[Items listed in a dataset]
--*--
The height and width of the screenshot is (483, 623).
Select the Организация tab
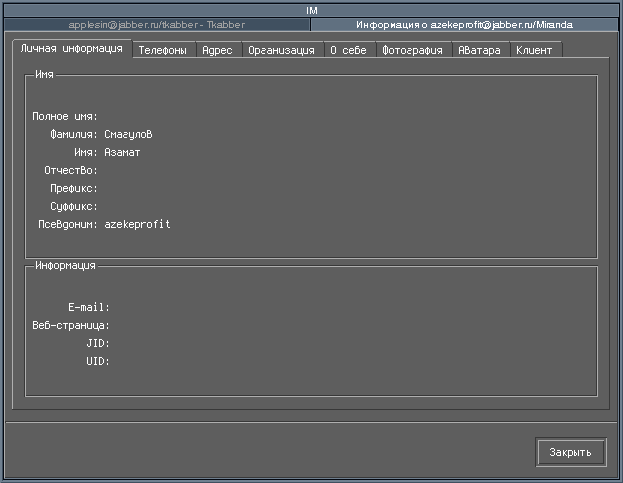tap(281, 50)
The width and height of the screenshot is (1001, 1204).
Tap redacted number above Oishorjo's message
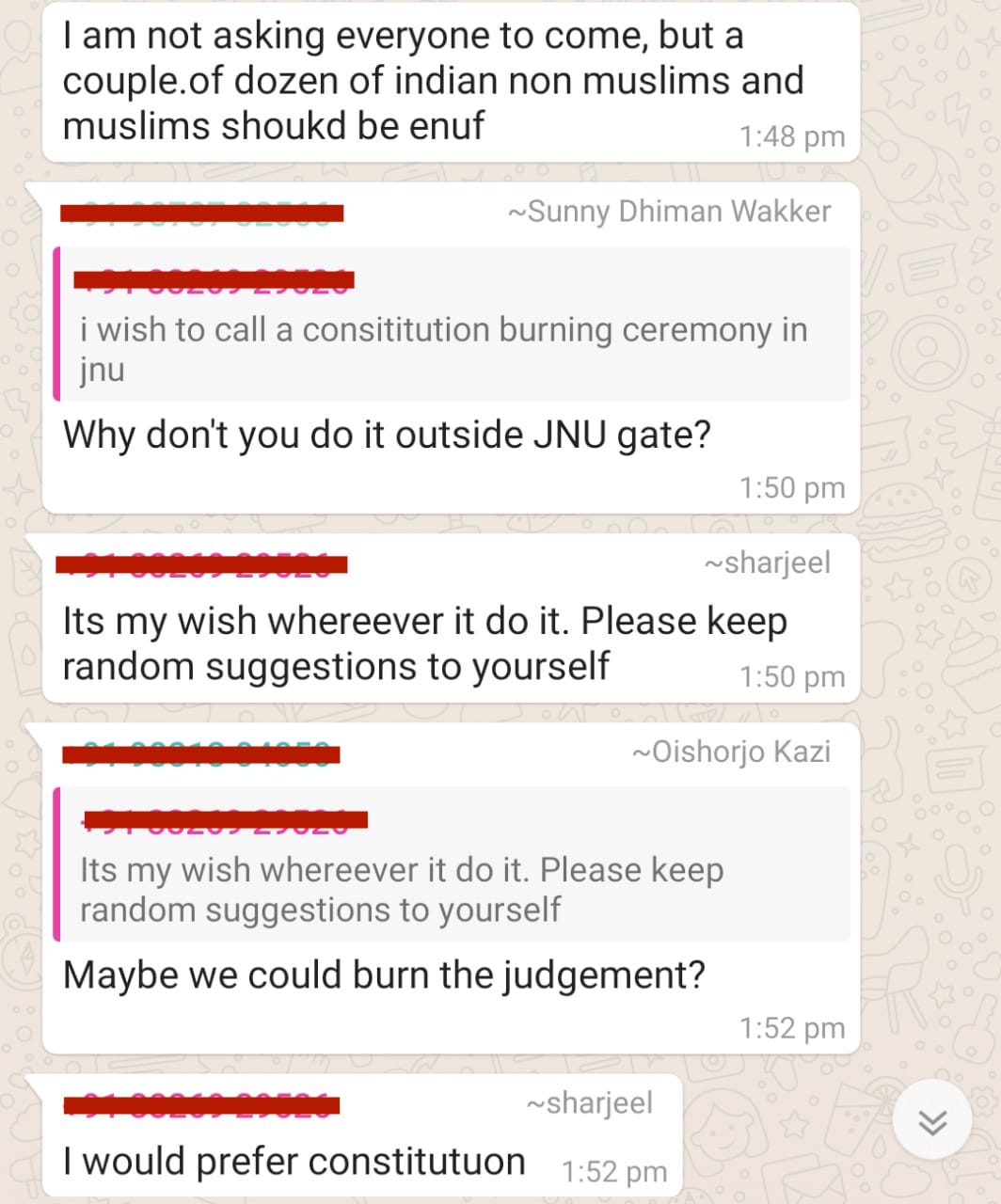tap(201, 753)
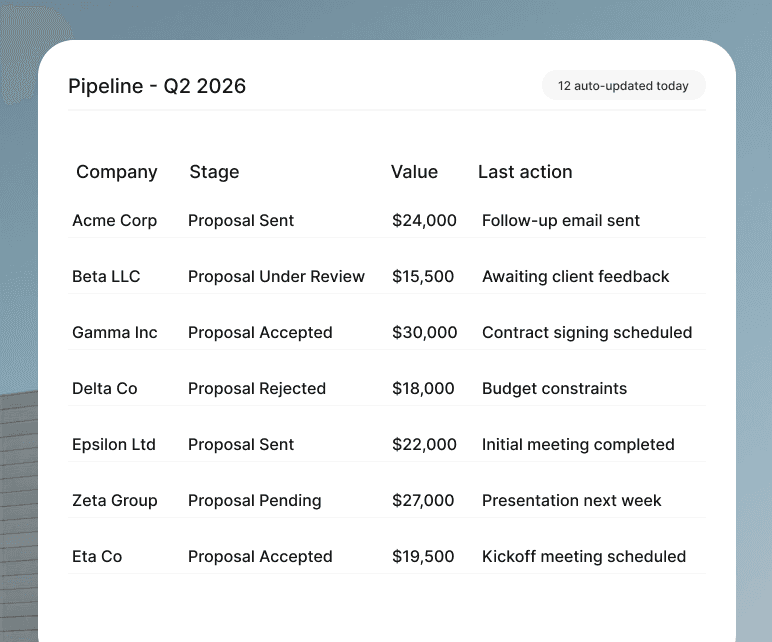Click the Stage column header

point(214,172)
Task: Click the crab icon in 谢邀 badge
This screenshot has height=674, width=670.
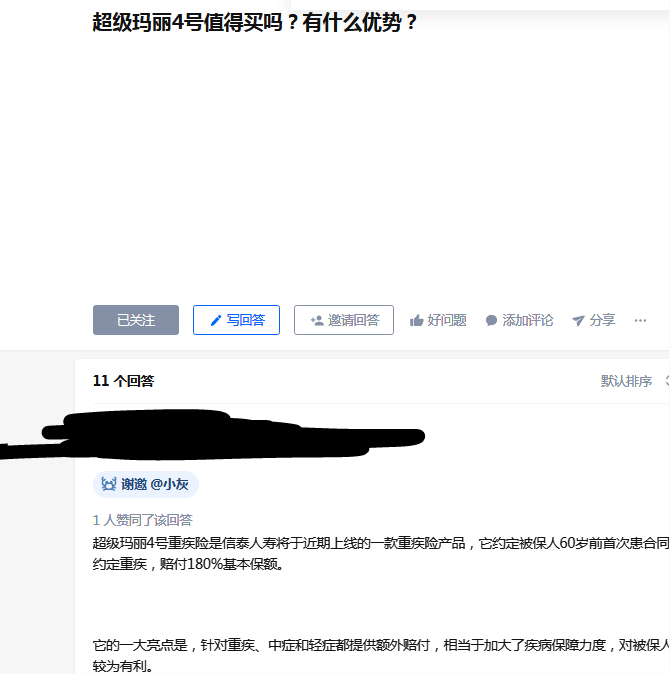Action: (109, 484)

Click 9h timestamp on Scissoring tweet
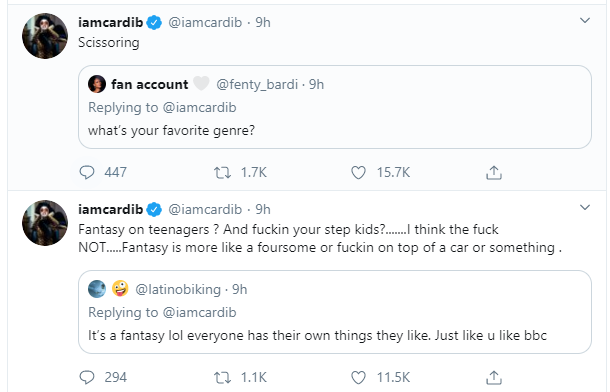[263, 23]
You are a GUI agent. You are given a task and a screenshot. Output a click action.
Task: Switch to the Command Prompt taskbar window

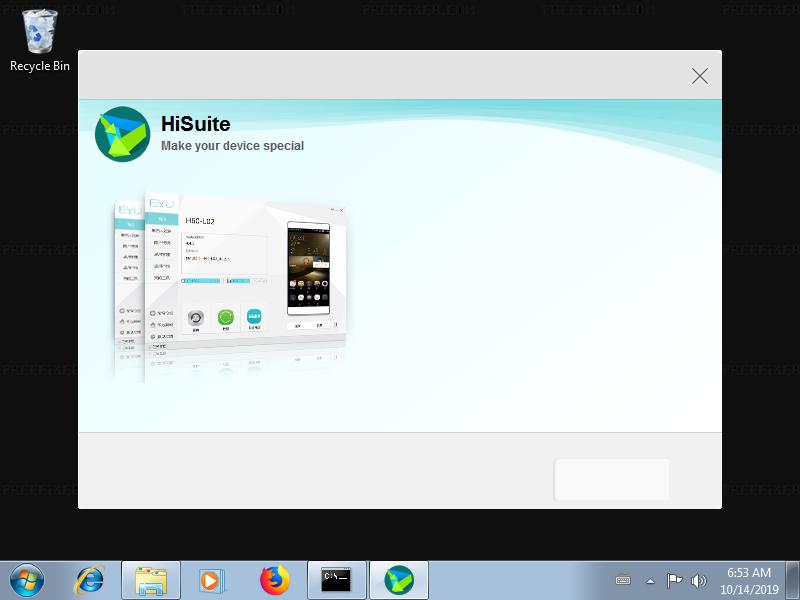pyautogui.click(x=336, y=580)
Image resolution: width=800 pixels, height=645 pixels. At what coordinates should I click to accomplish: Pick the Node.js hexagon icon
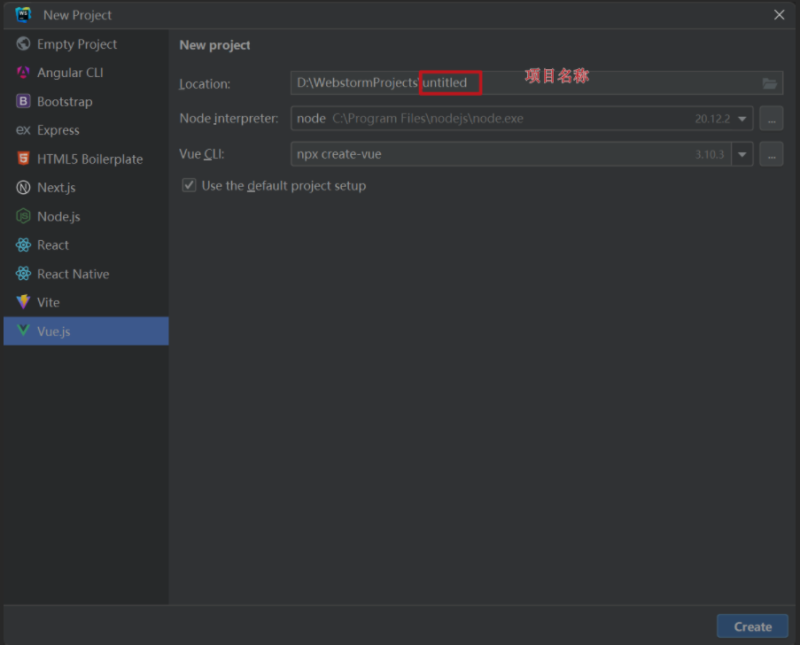pos(23,216)
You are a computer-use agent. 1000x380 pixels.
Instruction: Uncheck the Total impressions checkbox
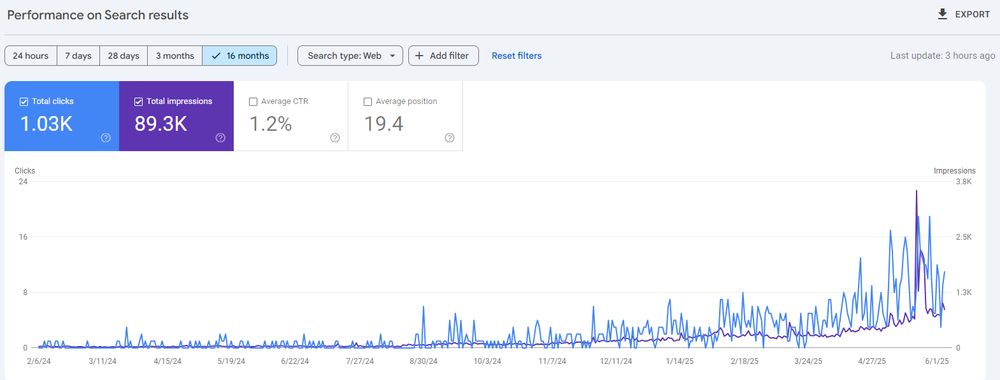[x=138, y=101]
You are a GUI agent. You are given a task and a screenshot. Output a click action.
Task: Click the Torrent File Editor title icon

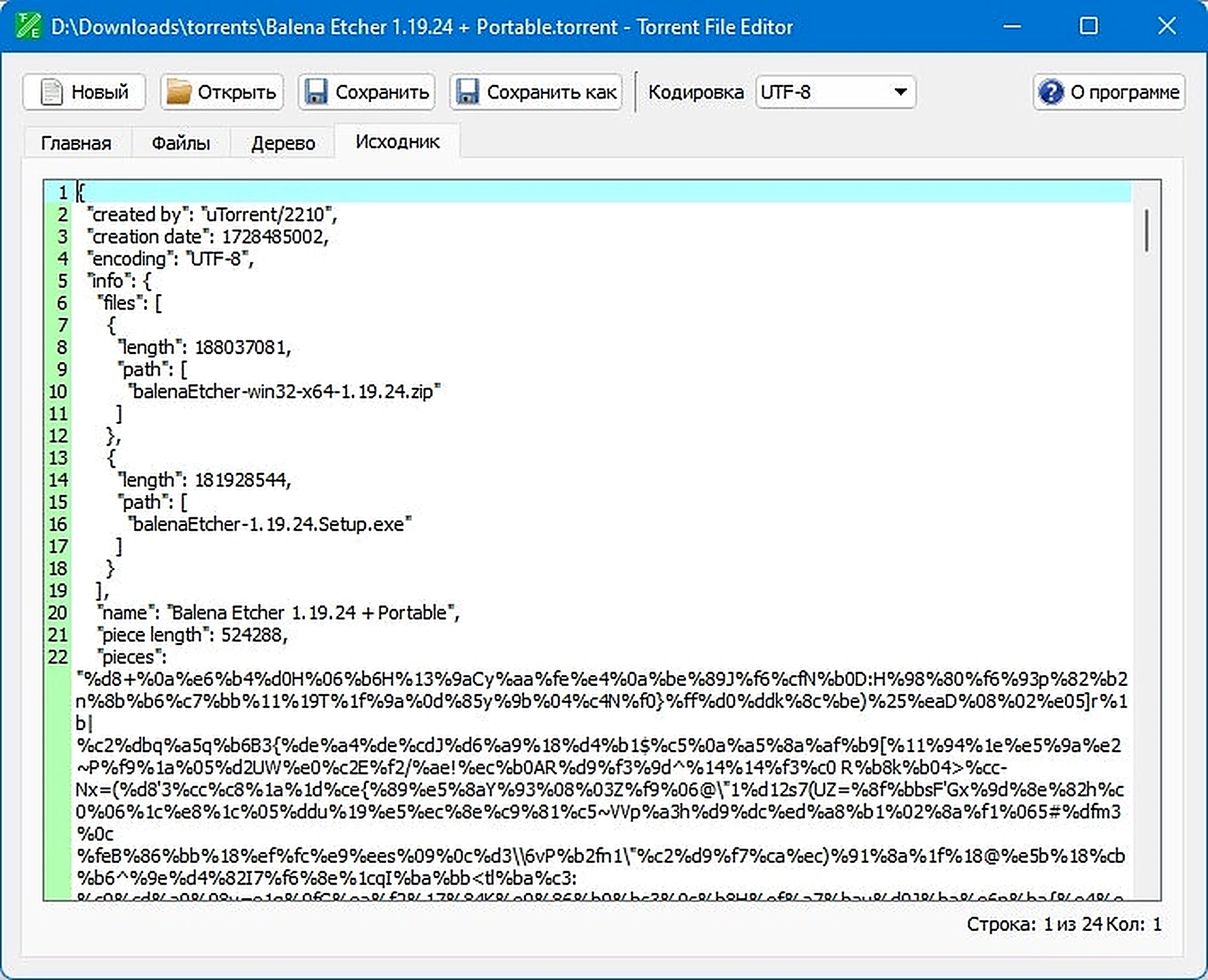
--*--
» Task prompt
Copy out, without any pictures, the lines of the records above from the one containing "Task: Switch to" through the final line, both ends included.

» Result below
Task: Switch to the Command Prompt taskbar window

pyautogui.click(x=336, y=580)
Image resolution: width=800 pixels, height=645 pixels. At what coordinates should I click to accomplish: Pick the Node.js hexagon icon
pos(23,216)
You are a computer-use agent. 1000x380 pixels.
Instruction: Uncheck the Total impressions checkbox
[x=138, y=101]
You are a GUI agent. You are given a task and a screenshot. Output a click action.
Task: Click the Torrent File Editor title icon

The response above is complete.